That kind of alarmist message might seem career-limiting, but given the way the politics of healthcare are playing out at both the national and state levels (see Colorado and Washington State), it’s past time for executives to get beyond the rhetoric and begin to prepare for the real financial consequences of public option proposals.

That’s what this CEO had done—what followed the dire warning was a detailed analysis (which we helped assemble) of what would happen in various scenarios—what if one percent of our revenue shifted from commercial rates (around 250 percent of Medicare) to possible public option rates (somewhere between 140 and 180 percent of Medicare)? That’s a knowable number, and you can begin to make assumptions about how much business would shift under different scenarios, and how quickly.

The reality for health systems is that most of the margin comes from the 55-to-65-year-old population—who use more healthcare services but whose care is reimbursed at commercial rates. That cohort cross-subsidizes much of the rest of a typical hospital’s business.

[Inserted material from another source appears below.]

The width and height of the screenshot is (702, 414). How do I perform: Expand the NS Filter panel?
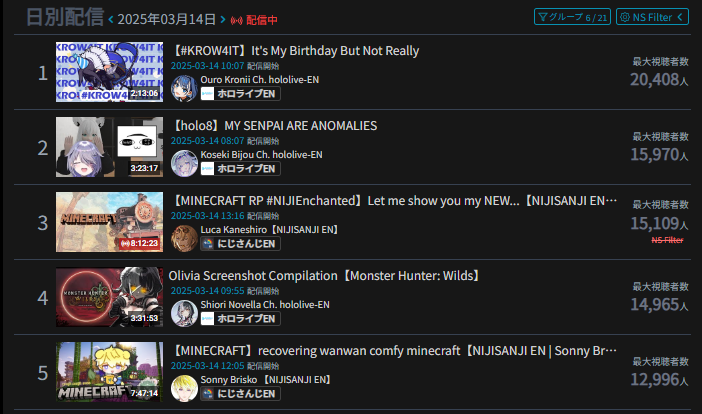click(652, 17)
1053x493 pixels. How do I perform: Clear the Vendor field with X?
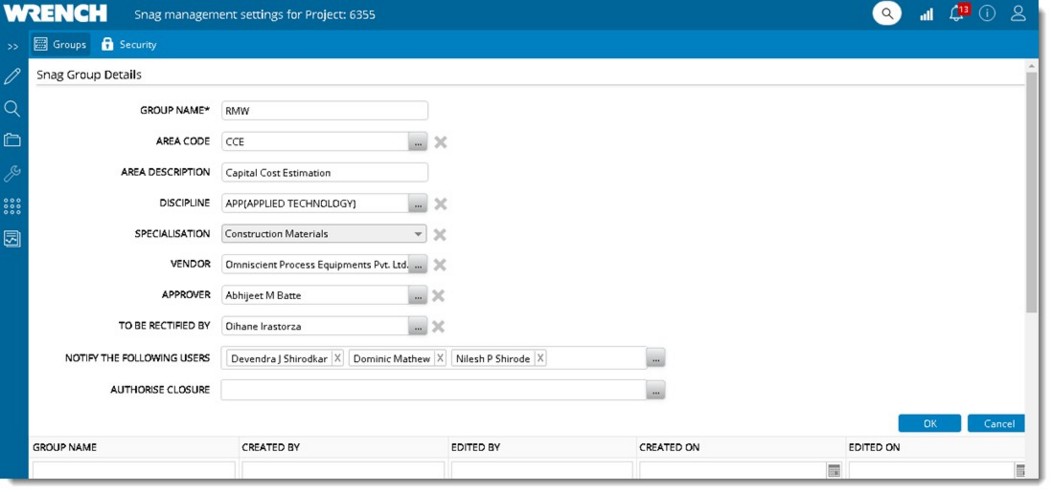(x=440, y=265)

The presentation to the board laid those economic realities out in concise detail—and provided a bracing wake-up call that the system needs to be prepared to live on a different level of margin than they enjoyed in the past.

That means radical cost controls, sharp reductions in “system bloat”, and a laser-like focus on shifting care to lower-cost settings. For years, hospital leaders have tossed around the notion that “we have to learn to live on Medicare margins”.

Given the rising popularity of public option policies (67 percent of Americans support the idea according to a recent poll, as do 42 percent of Republicans), that lesson may need to be learned sooner rather than later.